Data supplied:
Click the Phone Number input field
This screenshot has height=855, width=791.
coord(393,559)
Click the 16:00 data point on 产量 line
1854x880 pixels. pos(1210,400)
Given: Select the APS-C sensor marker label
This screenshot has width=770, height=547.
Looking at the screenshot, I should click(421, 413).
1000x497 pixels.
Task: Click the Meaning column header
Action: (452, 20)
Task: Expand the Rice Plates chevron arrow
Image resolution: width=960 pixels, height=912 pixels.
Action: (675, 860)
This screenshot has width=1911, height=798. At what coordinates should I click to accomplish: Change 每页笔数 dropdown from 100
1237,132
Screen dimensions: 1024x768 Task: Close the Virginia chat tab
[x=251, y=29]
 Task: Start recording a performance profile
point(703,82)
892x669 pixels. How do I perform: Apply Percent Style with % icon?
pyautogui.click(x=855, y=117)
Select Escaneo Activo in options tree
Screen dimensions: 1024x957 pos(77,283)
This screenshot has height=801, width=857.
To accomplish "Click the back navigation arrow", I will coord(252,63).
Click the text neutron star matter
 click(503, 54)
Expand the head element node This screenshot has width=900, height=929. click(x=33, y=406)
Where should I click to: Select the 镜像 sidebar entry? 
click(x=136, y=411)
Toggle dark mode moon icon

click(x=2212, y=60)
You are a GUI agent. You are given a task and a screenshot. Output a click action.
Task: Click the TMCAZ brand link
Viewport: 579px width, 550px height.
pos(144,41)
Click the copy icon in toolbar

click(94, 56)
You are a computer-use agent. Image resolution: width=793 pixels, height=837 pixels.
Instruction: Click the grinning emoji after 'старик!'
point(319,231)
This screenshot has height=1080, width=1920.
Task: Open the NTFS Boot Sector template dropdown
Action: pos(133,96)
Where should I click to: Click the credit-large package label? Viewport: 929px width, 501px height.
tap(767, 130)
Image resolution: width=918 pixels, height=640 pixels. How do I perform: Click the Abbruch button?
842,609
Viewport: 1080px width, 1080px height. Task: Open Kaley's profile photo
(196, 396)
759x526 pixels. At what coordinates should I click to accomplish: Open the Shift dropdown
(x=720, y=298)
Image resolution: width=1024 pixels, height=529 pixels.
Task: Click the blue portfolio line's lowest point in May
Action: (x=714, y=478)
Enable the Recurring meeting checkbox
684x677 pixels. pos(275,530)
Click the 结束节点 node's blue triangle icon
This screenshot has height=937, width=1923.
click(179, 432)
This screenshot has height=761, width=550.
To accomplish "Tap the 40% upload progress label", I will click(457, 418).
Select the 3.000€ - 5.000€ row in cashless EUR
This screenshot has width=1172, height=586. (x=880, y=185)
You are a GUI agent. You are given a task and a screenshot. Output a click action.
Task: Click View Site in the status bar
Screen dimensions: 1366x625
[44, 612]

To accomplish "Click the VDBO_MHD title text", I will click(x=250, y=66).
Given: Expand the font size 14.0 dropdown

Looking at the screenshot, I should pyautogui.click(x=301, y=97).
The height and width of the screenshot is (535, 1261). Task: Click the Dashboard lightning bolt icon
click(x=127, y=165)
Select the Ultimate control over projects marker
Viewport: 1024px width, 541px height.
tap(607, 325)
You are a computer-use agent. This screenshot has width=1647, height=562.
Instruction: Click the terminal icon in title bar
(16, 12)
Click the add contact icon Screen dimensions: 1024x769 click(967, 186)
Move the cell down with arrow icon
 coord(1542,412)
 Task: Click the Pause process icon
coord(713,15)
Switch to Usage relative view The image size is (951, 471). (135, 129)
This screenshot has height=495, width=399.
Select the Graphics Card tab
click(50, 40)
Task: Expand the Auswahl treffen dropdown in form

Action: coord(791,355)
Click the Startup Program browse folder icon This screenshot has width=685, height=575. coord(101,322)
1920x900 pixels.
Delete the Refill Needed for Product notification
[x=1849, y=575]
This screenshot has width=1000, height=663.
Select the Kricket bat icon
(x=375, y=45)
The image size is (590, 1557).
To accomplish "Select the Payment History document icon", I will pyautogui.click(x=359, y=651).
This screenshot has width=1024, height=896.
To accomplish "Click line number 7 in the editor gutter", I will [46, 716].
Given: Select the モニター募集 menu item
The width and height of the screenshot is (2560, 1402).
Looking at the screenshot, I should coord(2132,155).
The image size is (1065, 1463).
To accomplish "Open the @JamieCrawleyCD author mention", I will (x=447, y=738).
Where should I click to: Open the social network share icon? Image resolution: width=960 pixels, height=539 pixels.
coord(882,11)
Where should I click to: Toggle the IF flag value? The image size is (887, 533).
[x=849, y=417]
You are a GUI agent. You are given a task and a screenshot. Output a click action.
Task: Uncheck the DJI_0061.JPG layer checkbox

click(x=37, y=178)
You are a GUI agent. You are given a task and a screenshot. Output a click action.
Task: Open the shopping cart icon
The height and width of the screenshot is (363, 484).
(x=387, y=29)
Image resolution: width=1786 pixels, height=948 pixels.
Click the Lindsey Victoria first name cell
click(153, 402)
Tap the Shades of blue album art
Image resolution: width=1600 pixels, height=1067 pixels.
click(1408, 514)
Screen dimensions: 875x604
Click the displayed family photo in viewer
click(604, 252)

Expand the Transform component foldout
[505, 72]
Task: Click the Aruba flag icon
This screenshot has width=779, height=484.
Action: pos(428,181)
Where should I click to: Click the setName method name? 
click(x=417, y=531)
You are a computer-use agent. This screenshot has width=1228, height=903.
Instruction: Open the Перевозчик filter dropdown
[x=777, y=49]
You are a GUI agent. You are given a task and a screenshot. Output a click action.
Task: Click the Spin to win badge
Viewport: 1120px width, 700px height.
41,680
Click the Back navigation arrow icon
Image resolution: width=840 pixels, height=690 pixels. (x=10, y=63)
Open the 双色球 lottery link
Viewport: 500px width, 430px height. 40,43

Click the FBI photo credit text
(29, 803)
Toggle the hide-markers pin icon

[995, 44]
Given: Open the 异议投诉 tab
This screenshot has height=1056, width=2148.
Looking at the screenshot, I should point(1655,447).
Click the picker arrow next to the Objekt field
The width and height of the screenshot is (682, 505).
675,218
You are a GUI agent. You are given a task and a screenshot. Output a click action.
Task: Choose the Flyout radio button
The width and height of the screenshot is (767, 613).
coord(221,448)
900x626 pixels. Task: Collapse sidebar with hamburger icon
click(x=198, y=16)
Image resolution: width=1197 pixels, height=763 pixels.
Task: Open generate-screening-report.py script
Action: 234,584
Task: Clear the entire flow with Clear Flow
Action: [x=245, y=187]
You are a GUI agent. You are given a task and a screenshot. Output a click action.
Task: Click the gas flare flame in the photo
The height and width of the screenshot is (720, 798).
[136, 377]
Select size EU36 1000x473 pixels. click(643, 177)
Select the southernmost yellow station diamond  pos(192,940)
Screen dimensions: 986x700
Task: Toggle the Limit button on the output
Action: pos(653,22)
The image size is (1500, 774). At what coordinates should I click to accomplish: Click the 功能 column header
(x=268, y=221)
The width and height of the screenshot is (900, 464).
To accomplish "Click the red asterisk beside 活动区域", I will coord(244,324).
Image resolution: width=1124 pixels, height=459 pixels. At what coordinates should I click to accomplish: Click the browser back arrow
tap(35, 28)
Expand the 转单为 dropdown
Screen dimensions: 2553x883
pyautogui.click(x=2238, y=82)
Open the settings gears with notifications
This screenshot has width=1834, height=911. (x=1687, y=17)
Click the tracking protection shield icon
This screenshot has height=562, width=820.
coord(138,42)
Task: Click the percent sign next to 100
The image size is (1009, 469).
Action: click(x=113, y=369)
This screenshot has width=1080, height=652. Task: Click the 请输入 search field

Your assignment:
Where the data above reaches the line holding "The image size is (590, 1557).", begin printing, and stop after the line holding "Given: Open the 异议投诉 tab". Each line must be reproduced exactly, with nothing else added.

Result below:
The image size is (590, 1557).
To accomplish "Select the Payment History document icon", I will pyautogui.click(x=359, y=651).
This screenshot has width=1024, height=896.
To accomplish "Click line number 7 in the editor gutter", I will [46, 716].
Given: Select the モニター募集 menu item
The width and height of the screenshot is (2560, 1402).
Looking at the screenshot, I should coord(2132,155).
The image size is (1065, 1463).
To accomplish "Open the @JamieCrawleyCD author mention", I will (x=447, y=738).
Where should I click to: Open the social network share icon? Image resolution: width=960 pixels, height=539 pixels.
coord(882,11)
Where should I click to: Toggle the IF flag value? The image size is (887, 533).
[x=849, y=417]
You are a GUI agent. You are given a task and a screenshot. Output a click action.
Task: Uncheck the DJI_0061.JPG layer checkbox

click(x=37, y=178)
You are a GUI agent. You are given a task and a screenshot. Output a click action.
Task: Open the shopping cart icon
The height and width of the screenshot is (363, 484).
(x=387, y=29)
Image resolution: width=1786 pixels, height=948 pixels.
Click the Lindsey Victoria first name cell
click(153, 402)
Tap the Shades of blue album art
Image resolution: width=1600 pixels, height=1067 pixels.
click(1408, 514)
Screen dimensions: 875x604
Click the displayed family photo in viewer
click(604, 252)

Expand the Transform component foldout
[505, 72]
Task: Click the Aruba flag icon
This screenshot has width=779, height=484.
Action: pos(428,181)
Where should I click to: Click the setName method name? 
click(x=417, y=531)
You are a computer-use agent. This screenshot has width=1228, height=903.
Instruction: Open the Перевозчик filter dropdown
[x=777, y=49]
You are a GUI agent. You are given a task and a screenshot. Output a click action.
Task: Click the Spin to win badge
Viewport: 1120px width, 700px height.
41,680
Click the Back navigation arrow icon
Image resolution: width=840 pixels, height=690 pixels. (x=10, y=63)
Open the 双色球 lottery link
Viewport: 500px width, 430px height. 40,43

Click the FBI photo credit text
(29, 803)
Toggle the hide-markers pin icon

[995, 44]
Given: Open the 异议投诉 tab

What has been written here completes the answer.